ASSIGNED TASK:
Where a line has odd spacing or punctuation, keep it; transcribe all the entries exactly.
+---+
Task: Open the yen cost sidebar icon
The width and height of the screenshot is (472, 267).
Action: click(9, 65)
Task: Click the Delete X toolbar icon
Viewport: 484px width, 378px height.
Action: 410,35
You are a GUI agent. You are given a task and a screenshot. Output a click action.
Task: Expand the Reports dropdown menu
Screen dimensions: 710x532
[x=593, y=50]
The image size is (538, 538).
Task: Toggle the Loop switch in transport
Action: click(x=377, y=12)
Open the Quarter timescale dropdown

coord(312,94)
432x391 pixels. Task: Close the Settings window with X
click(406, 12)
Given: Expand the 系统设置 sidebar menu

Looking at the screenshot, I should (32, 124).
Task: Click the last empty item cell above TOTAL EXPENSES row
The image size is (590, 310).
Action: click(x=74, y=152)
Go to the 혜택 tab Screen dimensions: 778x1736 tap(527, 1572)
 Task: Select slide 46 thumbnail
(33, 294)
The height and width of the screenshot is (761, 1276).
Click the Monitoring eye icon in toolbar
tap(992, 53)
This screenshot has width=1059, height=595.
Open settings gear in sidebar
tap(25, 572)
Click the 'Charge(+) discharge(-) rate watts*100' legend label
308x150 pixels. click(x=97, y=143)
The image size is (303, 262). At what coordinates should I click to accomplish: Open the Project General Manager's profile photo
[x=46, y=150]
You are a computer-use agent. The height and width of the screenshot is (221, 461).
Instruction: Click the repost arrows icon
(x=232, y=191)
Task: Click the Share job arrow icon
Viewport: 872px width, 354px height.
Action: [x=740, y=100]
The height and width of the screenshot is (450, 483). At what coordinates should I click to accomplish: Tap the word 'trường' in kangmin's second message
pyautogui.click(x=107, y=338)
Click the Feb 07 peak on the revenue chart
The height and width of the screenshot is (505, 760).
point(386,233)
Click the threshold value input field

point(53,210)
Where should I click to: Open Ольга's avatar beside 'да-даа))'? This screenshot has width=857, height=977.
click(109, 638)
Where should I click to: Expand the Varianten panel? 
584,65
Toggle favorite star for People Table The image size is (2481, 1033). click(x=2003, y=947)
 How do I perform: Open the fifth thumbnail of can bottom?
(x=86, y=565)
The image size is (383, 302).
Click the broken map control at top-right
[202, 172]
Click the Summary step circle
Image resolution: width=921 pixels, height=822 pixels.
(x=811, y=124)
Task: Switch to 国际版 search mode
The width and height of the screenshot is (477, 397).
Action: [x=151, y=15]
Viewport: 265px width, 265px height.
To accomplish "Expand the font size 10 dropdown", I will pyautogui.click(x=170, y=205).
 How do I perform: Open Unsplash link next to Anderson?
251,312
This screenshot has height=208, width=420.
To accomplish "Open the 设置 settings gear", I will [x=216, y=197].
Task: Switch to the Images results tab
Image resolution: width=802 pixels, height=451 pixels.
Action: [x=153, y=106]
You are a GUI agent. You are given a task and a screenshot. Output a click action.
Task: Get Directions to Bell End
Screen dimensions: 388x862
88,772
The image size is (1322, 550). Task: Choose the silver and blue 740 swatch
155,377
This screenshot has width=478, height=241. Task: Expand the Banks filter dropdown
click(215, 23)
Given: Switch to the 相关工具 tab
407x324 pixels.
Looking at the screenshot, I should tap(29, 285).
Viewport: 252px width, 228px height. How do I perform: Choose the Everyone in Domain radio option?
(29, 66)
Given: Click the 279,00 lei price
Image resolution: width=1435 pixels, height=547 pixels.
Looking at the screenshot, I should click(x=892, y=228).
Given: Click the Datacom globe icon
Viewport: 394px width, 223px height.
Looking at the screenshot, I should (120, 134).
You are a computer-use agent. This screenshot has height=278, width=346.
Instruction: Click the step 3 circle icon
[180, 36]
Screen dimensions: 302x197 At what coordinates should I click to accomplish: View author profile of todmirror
+---+
OUTPUT FOR THIS EXERCISE:
Task: Open the yen cost sidebar icon
The width and height of the screenshot is (472, 267).
Action: click(9, 65)
Task: Click the Delete X toolbar icon
Viewport: 484px width, 378px height.
Action: 410,35
You are a GUI agent. You are given a task and a screenshot. Output a click action.
Task: Expand the Reports dropdown menu
Screen dimensions: 710x532
[x=593, y=50]
The image size is (538, 538).
Task: Toggle the Loop switch in transport
Action: click(x=377, y=12)
Open the Quarter timescale dropdown

coord(312,94)
432x391 pixels. Task: Close the Settings window with X
click(406, 12)
Given: Expand the 系统设置 sidebar menu

Looking at the screenshot, I should (32, 124).
Task: Click the last empty item cell above TOTAL EXPENSES row
The image size is (590, 310).
Action: click(x=74, y=152)
Go to the 혜택 tab Screen dimensions: 778x1736 tap(527, 1572)
 Task: Select slide 46 thumbnail
(33, 294)
The height and width of the screenshot is (761, 1276).
Click the Monitoring eye icon in toolbar
tap(992, 53)
This screenshot has width=1059, height=595.
Open settings gear in sidebar
tap(25, 572)
Click the 'Charge(+) discharge(-) rate watts*100' legend label
308x150 pixels. click(x=97, y=143)
The image size is (303, 262). At what coordinates should I click to accomplish: Open the Project General Manager's profile photo
[x=46, y=150]
You are a computer-use agent. The height and width of the screenshot is (221, 461).
Instruction: Click the repost arrows icon
(x=232, y=191)
Task: Click the Share job arrow icon
Viewport: 872px width, 354px height.
Action: [x=740, y=100]
The height and width of the screenshot is (450, 483). At what coordinates should I click to accomplish: Tap the word 'trường' in kangmin's second message
pyautogui.click(x=107, y=338)
Click the Feb 07 peak on the revenue chart
The height and width of the screenshot is (505, 760).
point(386,233)
Click the threshold value input field

point(53,210)
Where should I click to: Open Ольга's avatar beside 'да-даа))'? This screenshot has width=857, height=977.
click(109, 638)
Where should I click to: Expand the Varianten panel? 
584,65
Toggle favorite star for People Table The image size is (2481, 1033). click(x=2003, y=947)
 How do I perform: Open the fifth thumbnail of can bottom?
(x=86, y=565)
The image size is (383, 302).
Click the broken map control at top-right
[202, 172]
Click the Summary step circle
Image resolution: width=921 pixels, height=822 pixels.
(x=811, y=124)
Task: Switch to 国际版 search mode
The width and height of the screenshot is (477, 397).
Action: [x=151, y=15]
Viewport: 265px width, 265px height.
To accomplish "Expand the font size 10 dropdown", I will pyautogui.click(x=170, y=205).
 How do I perform: Open Unsplash link next to Anderson?
251,312
This screenshot has height=208, width=420.
To accomplish "Open the 设置 settings gear", I will [x=216, y=197].
Task: Switch to the Images results tab
Image resolution: width=802 pixels, height=451 pixels.
Action: [x=153, y=106]
You are a GUI agent. You are given a task and a screenshot. Output a click action.
Task: Get Directions to Bell End
Screen dimensions: 388x862
88,772
The image size is (1322, 550). Task: Choose the silver and blue 740 swatch
155,377
This screenshot has width=478, height=241. Task: Expand the Banks filter dropdown
click(215, 23)
Given: Switch to the 相关工具 tab
407x324 pixels.
Looking at the screenshot, I should tap(29, 285).
Viewport: 252px width, 228px height. How do I perform: Choose the Everyone in Domain radio option?
(29, 66)
Given: Click the 279,00 lei price
Image resolution: width=1435 pixels, height=547 pixels.
Looking at the screenshot, I should click(x=892, y=228).
Given: Click the Datacom globe icon
Viewport: 394px width, 223px height.
Looking at the screenshot, I should (120, 134).
You are a computer-use agent. This screenshot has height=278, width=346.
Instruction: Click the step 3 circle icon
[180, 36]
Screen dimensions: 302x197 At what coordinates should I click to accomplish: View author profile of todmirror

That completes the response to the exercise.